And the correlation coefficient between each characteristic component in the feature set of the hidden image

Further obtaining a correlation coefficient matrix R of the carrier image feature set shown in formula (3)^CCorrelation coefficient matrix R of hidden image characteristic set^S：

Wherein, X_i,X_jRespectively representing the ith dimension characteristic component and the jth dimension characteristic component in the carrier image characteristic set or the hidden image characteristic set; r represents the correlation coefficient between the two characteristic components, -1. ltoreq. r.ltoreq.1; cov denotes the covariance between two feature components; sigma is the standard deviation among samples of a single characteristic component; μ is the sample mean of the individual feature components; e represents expectation; r^CAnd R^SAre symmetric matrices of D × D, D representing the feature dimension of the Rich Model submodel.
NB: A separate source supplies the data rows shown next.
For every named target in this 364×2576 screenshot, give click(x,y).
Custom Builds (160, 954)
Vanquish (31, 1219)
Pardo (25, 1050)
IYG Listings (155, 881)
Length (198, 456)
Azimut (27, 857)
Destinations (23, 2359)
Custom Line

Further, in step 3, feature selection is performed on the feature component according to the strength of the correlation, specifically:

respectively in the order of r₁₁→…→r_D1→r₂₂→…→r_ij→…→r_DD-1→r_DDTraverse correlation coefficient matrix R^CAnd R^SElements below or above the main diagonal;

when the element r_ijWhen the condition shown in the formula (4) is satisfied, the feature component group (X) is subjected to the selection rule_i,X_j) And (3) selecting:

the selection rule is as follows:

when in use

And is

When, consider the characteristic component X_iAnd X_jIf there is strong positive linear correlation, then rejecting the characteristic component X_iPreserving the characteristic component X_j；

When in use

And is

When, consider the characteristic component X_iAnd X_jStrong negative linear correlation exists between the characteristic components, the characteristic component X is removed_iPreserving the characteristic component X_j；

When in use

And is

Or

And is

Then both feature components are retained;

when in use

Or

Then both feature components are retained; where T is the truncation threshold.

Further, step 3 further includes: determining an optimal truncation threshold T based on a bisection method, specifically:

step 3.1: obtaining 9 initial truncation threshold values T at intervals of 0.01 in the interval of (0.9,1)₁，T₂，……，T₉And respectively calculating to obtain the corresponding detection accuracy A₁，A₂，……，A₉And the original feature detection accuracy A₀；

Step 3.2: according to A₁→A₂→…→A₉In the order of (A) and₀by comparison, when A_m-A₀> -0.005, then stop the subsequent comparison and assign m-1 and m to x and y, respectively;

step 3.3: order to

Calculating to obtain the corresponding detection accuracy A_zAnd with A_yBy comparison, if A_z≥A_yThen T will be_zIs assigned to T_yOtherwise, will T_zIs assigned to T_x；

Step 3.4: repeat step 3.3 until T_zWhen the significant digit of the digital signal reaches 5 bits, the operation is stopped and T at that time is determined_zAs the optimal truncation threshold.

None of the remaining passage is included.